In a statement issued last Thursday, the DOE stated that it had determined the permit was in the best interest of the public, and that the project would have no negative impacts on the reliability of the electric power system in the United States. The proposed Northern Pass transmission line would begin just over the Canadian border, enter the U.S. in Pittsburg, and end at a substation in Deerfield, where it would be connected to the New England grid.

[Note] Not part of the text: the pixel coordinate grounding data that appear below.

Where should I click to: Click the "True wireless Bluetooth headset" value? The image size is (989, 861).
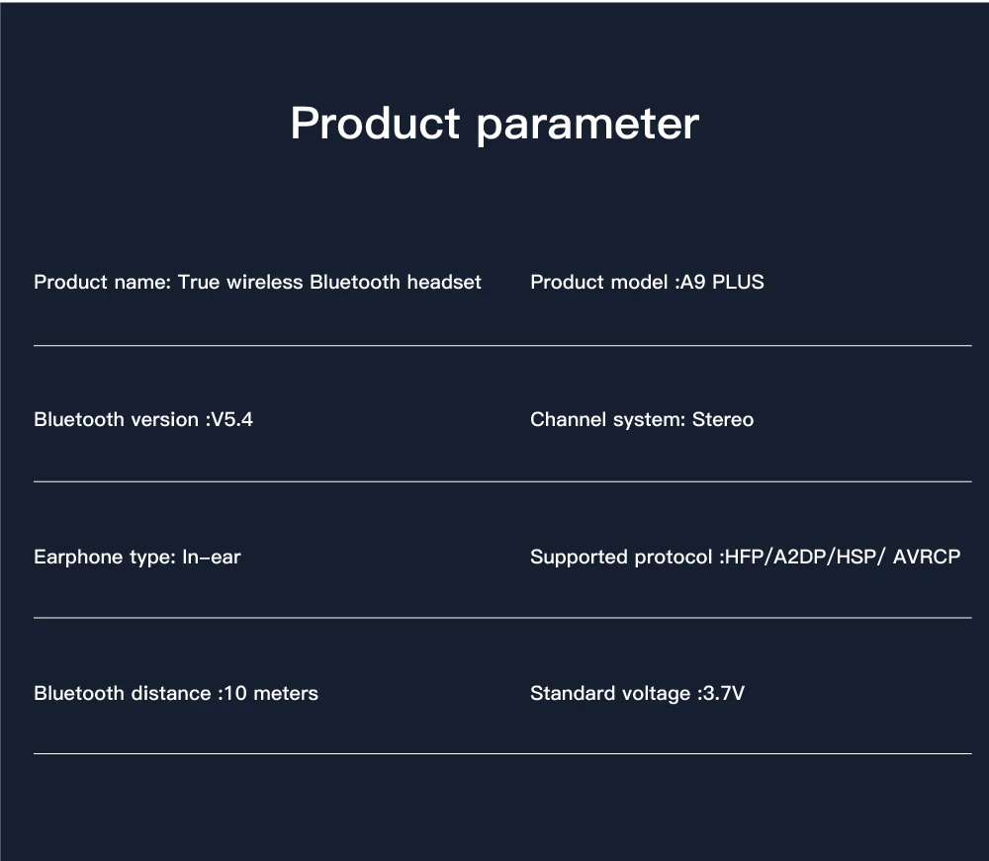(329, 282)
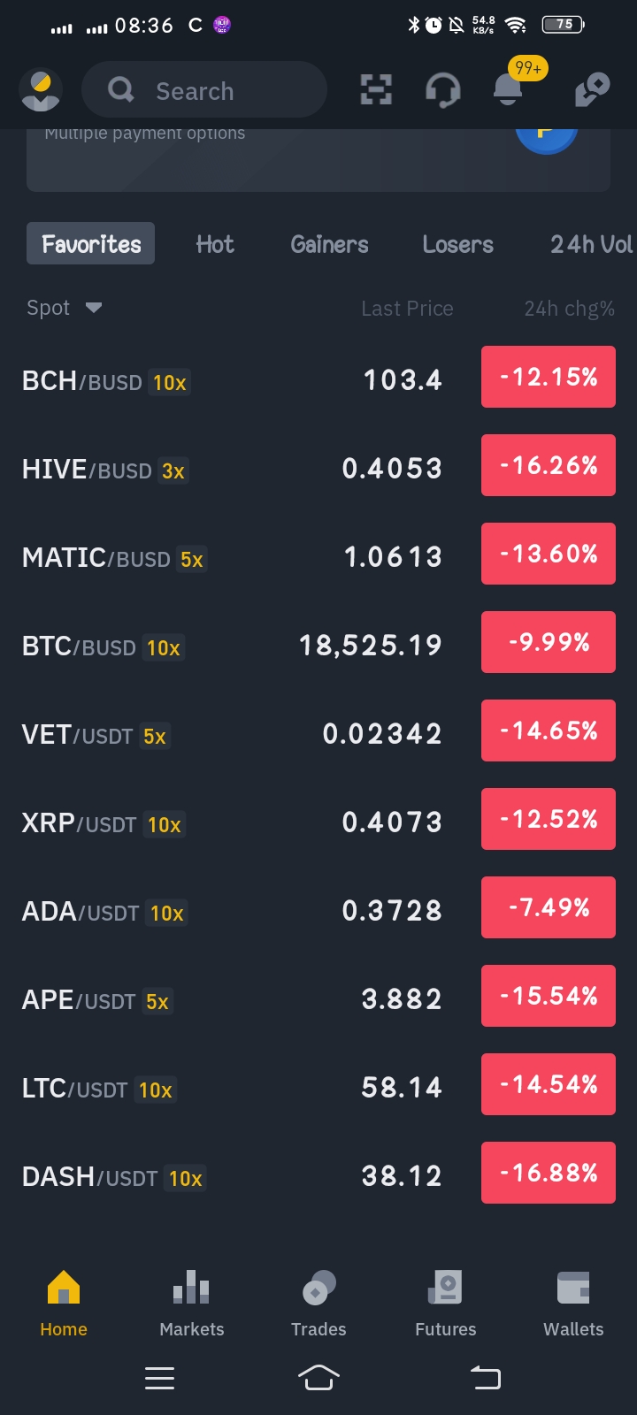The width and height of the screenshot is (637, 1415).
Task: Open the Futures bottom tab
Action: coord(446,1304)
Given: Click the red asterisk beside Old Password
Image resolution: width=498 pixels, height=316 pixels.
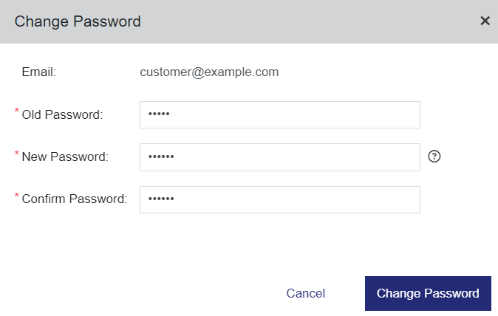Looking at the screenshot, I should click(x=17, y=111).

"We are pleased to see the DOE permitting process for Northern Pass draw to a close, and appreciate the years of diligent work done by the federal agencies in reaching this critical project milestone," Bill Quinlan, President of Eversource (which is co-financing the project along with HydroQuebec), said of the permit approval. "With the New Hampshire and Canadian permitting processes also nearing completion, and considering we have all major contractor, equipment and labor agreements in place, Northern Pass is on track to begin construction by mid-2018. This is good news for customers, and for the broad and diverse group of New Hampshire stakeholders who support this project for the many benefits it will bring to the state and the region."
The Northern Pass project has been in the works for the past seven years, and seeks to carry power to roughly 1.1 million homes over the span of 192 miles. Opponents claim, however, that New Hampshire, which already produces more electricity than is necessary to service its population, does not stand to benefit from the project despite being asked to bear the brunt of its impact. The opposition movement has also voiced concerns that the proposed network of towers that would carry the new system of electrical lines from Quebec to Deerfield would scar the landscape and deal a potentially fatal blow to the tourism industry that has become the economic lifeblood of the North Country.
Executive Councilor Joe Kenney, who is opposed to Northern Pass, said, "It comes down to the State Evaluation Committee to reject the Northern Pass application in the best interest of New Hampshire to protect our environment our small communities and sovereignty. It's a bad deal for New Hampshire."
Gov. Chris Sununu said in a statement last week that he was pleased to see the project moving forward.
"Today, New Hampshire is one step closer to lowering energy rates across the Granite State," Sununu commented. "After years of careful review, the Department of Energy has approved the Presidential Permit for the Northern Pass Transmission Line project, which will deliver 1,100MW of clean, renewable energy to New Hampshire: a home-run for small businesses, rate-payers, and clean energy advocates. Shovel-ready projects like Northern Pass stand ready to deliver the clean, base load electricity that Massachusetts should be actively pursuing in their Clean Energy RFP."